**ABOUT THIS EXERCISE**:
Scan the listing for the word "computer", and copy out each line where it is found.

**DATA EXTRACTS**:
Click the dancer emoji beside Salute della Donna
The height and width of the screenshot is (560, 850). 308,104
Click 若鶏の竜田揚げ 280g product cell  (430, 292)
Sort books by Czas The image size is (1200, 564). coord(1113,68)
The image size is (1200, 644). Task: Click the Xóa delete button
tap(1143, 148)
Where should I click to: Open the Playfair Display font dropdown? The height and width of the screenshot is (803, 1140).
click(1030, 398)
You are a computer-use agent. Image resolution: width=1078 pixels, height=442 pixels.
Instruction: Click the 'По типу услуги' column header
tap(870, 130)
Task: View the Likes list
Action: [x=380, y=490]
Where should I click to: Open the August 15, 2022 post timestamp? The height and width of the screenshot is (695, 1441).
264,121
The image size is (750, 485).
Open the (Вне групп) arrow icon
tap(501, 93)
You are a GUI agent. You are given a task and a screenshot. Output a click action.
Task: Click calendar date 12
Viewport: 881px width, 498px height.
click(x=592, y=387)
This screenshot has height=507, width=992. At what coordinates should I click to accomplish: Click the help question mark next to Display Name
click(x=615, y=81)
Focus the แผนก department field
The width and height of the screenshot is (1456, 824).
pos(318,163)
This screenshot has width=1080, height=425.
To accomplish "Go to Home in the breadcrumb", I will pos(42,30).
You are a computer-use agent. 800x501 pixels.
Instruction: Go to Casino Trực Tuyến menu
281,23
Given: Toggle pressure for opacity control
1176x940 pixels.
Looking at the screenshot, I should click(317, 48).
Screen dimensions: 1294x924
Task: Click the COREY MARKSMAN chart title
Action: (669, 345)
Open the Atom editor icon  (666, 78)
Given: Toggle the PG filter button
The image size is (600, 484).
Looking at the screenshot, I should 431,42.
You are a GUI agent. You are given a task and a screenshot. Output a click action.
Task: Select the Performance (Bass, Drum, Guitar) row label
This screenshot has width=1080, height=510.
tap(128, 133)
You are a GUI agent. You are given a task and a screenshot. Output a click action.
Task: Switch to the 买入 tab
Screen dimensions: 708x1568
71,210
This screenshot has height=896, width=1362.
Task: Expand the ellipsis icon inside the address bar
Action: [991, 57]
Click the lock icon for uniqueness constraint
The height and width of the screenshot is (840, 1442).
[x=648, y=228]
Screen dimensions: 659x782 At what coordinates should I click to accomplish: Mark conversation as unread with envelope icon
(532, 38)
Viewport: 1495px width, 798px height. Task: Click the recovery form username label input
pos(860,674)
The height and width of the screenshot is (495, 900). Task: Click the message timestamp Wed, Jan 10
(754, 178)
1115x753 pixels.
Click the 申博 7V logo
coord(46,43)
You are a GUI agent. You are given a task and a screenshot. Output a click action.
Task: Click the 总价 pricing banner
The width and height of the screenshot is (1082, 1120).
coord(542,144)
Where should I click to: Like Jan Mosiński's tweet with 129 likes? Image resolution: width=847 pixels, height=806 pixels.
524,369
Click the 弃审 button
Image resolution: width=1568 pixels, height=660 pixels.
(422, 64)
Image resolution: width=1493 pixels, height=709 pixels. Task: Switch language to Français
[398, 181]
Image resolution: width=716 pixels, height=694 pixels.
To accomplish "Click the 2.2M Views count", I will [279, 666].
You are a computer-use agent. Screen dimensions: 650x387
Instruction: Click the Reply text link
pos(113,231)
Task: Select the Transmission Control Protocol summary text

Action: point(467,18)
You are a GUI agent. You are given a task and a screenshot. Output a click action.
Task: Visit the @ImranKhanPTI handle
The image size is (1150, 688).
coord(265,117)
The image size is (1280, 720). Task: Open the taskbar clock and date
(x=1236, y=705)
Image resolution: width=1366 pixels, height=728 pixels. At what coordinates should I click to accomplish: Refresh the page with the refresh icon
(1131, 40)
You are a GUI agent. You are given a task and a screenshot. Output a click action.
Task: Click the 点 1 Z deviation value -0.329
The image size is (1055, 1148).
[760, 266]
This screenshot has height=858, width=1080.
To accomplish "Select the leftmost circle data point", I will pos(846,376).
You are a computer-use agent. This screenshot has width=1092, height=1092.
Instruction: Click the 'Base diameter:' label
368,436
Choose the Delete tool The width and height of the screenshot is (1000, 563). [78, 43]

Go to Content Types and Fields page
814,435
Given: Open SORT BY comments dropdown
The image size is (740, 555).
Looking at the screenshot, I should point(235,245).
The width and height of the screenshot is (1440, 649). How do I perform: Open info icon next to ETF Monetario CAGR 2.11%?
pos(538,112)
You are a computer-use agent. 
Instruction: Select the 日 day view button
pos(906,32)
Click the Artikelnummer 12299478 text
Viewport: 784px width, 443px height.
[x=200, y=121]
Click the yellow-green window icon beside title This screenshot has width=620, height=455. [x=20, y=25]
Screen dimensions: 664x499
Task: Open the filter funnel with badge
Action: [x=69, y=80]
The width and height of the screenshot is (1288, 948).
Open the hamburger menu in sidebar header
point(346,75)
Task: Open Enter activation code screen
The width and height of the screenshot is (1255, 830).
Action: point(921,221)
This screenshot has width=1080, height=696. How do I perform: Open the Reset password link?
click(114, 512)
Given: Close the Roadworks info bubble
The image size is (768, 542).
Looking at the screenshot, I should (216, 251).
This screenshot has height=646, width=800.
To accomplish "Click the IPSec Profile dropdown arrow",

**YOUR RESPONSE**:
You are a computer-use agent. Image resolution: width=1078 pixels, height=442 pixels.
You are a computer-use agent. 800x501 pixels.
You are a computer-use agent. Screen dimensions: 650x387
You are a computer-use agent. This screenshot has width=1092, height=1092.
You are a computer-use agent. 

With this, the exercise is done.